**PROBLEM DESCRIPTION**
Exactly as they appear below, repeat the lines from the one with "Task: Toggle the Project" through the one with "Sort by Am. yellow cards column", and no others.

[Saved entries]
▶

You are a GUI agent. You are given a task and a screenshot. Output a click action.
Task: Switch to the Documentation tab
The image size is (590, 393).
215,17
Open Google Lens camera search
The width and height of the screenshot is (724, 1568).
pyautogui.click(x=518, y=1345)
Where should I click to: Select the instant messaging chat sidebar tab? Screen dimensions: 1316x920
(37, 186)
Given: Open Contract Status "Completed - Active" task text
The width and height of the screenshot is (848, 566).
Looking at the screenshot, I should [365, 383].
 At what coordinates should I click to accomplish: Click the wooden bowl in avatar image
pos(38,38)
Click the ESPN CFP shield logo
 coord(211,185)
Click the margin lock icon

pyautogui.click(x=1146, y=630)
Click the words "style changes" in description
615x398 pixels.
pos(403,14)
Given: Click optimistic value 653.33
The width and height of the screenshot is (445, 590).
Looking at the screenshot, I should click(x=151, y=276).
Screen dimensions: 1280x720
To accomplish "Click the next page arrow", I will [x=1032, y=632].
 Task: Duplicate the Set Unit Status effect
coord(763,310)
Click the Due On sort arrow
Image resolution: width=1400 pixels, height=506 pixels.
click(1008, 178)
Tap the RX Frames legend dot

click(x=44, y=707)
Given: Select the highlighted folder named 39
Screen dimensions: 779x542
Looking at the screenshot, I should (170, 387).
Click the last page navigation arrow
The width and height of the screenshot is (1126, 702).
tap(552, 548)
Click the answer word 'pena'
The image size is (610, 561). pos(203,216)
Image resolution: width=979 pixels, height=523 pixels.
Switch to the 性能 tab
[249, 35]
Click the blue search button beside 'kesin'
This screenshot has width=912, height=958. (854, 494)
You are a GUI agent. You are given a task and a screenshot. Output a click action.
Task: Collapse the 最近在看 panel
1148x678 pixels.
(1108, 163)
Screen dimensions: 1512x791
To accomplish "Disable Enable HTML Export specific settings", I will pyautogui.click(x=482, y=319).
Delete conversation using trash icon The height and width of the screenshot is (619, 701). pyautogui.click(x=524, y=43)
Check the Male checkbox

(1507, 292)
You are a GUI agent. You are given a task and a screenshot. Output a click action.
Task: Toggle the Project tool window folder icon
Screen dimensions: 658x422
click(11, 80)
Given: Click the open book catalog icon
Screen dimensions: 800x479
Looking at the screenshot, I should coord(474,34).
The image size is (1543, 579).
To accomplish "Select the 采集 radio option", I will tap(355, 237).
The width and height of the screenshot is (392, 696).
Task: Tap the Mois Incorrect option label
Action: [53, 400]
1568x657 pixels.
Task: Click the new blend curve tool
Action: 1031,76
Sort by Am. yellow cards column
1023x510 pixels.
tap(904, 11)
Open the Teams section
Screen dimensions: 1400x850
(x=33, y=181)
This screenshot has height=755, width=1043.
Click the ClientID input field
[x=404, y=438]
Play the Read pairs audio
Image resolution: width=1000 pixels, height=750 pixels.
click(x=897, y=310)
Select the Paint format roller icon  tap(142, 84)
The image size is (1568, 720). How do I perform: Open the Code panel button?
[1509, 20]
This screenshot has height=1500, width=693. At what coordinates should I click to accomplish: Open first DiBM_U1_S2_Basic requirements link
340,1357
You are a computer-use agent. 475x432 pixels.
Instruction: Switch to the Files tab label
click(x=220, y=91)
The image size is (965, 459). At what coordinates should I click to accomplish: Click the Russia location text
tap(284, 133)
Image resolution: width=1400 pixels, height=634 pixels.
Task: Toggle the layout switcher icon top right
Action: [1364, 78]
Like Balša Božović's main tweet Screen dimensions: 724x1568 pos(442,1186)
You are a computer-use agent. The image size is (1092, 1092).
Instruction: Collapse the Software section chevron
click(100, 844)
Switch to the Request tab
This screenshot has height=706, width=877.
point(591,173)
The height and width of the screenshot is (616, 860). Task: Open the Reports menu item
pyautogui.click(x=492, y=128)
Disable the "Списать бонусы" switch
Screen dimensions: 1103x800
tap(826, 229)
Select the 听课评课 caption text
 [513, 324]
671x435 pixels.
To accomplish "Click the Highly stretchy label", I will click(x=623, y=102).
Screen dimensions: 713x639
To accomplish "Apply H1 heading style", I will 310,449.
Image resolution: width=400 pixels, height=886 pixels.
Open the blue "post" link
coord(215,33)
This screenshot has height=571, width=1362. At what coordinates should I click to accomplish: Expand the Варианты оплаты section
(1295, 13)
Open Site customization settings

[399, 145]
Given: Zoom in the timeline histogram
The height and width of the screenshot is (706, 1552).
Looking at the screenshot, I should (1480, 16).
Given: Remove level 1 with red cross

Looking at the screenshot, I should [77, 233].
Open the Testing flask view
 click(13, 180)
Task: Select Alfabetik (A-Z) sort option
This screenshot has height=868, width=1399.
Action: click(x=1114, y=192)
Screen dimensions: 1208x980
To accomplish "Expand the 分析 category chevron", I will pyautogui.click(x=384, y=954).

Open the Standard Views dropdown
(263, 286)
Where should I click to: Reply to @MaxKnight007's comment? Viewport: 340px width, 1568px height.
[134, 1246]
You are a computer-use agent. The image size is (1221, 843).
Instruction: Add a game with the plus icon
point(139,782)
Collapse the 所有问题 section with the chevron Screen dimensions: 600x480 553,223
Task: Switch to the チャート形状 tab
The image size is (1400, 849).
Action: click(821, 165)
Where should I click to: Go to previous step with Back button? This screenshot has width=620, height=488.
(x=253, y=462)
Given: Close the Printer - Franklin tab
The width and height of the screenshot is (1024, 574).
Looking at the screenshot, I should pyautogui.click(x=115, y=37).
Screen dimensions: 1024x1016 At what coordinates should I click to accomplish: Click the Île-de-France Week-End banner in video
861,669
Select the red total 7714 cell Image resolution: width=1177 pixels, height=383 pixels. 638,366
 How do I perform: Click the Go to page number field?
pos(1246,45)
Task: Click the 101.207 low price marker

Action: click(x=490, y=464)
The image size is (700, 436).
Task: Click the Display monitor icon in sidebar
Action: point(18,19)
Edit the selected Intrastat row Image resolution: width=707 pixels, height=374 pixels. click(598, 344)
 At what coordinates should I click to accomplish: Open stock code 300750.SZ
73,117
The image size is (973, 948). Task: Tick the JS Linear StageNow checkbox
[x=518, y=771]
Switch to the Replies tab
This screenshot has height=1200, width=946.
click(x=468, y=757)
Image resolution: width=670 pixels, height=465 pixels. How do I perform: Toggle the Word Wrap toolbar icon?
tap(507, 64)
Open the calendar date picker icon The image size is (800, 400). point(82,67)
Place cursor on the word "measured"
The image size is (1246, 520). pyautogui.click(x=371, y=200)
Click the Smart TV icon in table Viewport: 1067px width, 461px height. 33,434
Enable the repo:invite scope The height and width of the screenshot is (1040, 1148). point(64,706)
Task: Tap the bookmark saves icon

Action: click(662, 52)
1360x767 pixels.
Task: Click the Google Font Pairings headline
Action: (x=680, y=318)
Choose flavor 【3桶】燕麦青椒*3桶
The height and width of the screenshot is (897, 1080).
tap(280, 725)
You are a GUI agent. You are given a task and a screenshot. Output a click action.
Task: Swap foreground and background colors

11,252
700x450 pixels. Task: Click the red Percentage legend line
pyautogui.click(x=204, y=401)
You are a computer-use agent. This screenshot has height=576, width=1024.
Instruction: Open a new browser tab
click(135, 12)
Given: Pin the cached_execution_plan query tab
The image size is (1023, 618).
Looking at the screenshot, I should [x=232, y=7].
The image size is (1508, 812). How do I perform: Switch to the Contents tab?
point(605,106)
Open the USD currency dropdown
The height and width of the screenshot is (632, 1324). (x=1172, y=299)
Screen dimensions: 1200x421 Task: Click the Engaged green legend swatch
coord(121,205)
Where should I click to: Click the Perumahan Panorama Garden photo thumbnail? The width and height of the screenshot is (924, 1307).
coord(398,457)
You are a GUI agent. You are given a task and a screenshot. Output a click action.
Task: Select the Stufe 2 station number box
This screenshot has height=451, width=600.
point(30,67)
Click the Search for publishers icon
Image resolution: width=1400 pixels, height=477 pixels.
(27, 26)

◀

**EXERCISE SOLUTION**
Task: Toggle the Project tool window folder icon
Screen dimensions: 658x422
click(11, 80)
Given: Click the open book catalog icon
Screen dimensions: 800x479
Looking at the screenshot, I should coord(474,34).
The image size is (1543, 579).
To accomplish "Select the 采集 radio option", I will tap(355, 237).
The width and height of the screenshot is (392, 696).
Task: Tap the Mois Incorrect option label
Action: [53, 400]
1568x657 pixels.
Task: Click the new blend curve tool
Action: 1031,76
Sort by Am. yellow cards column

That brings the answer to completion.